> _MATERIAL FOR THIS EXERCISE_
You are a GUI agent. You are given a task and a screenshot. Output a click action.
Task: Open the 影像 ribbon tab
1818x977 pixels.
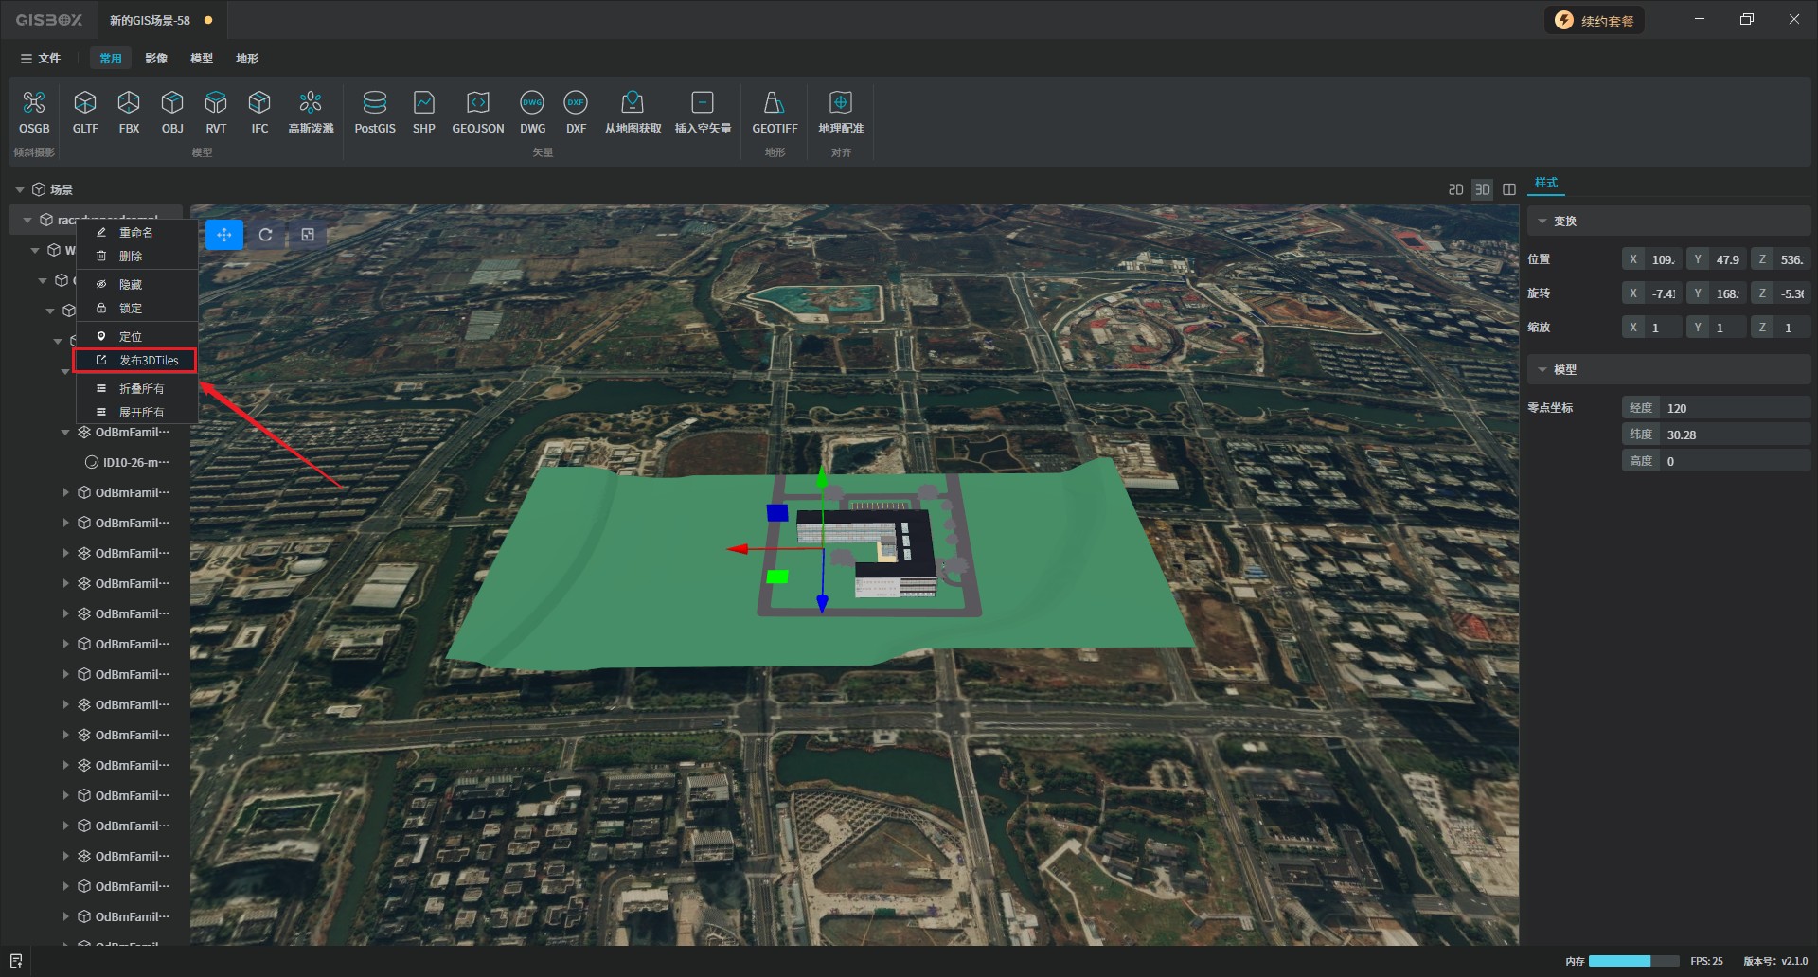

...

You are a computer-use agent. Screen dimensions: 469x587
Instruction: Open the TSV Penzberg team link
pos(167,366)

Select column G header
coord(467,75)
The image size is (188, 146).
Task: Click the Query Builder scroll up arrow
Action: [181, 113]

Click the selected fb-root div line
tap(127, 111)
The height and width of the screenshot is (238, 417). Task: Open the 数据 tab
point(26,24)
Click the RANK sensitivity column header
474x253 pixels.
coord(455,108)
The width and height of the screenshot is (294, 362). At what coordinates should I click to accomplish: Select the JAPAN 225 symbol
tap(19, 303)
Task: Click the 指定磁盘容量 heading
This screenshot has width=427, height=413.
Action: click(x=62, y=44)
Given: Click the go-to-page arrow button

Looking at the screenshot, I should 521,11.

> _TASK ITEM_
When the line with "You are a GUI" is reached in the data above, start copying there, and copy each line exactly until the line with "1818x977 pixels." has been copied; copy nothing else.

> _YOUR RESPONSE_
You are a GUI agent. You are given a task and a screenshot. Output a click action.
Task: Open the 影像 ribbon tab
1818x977 pixels.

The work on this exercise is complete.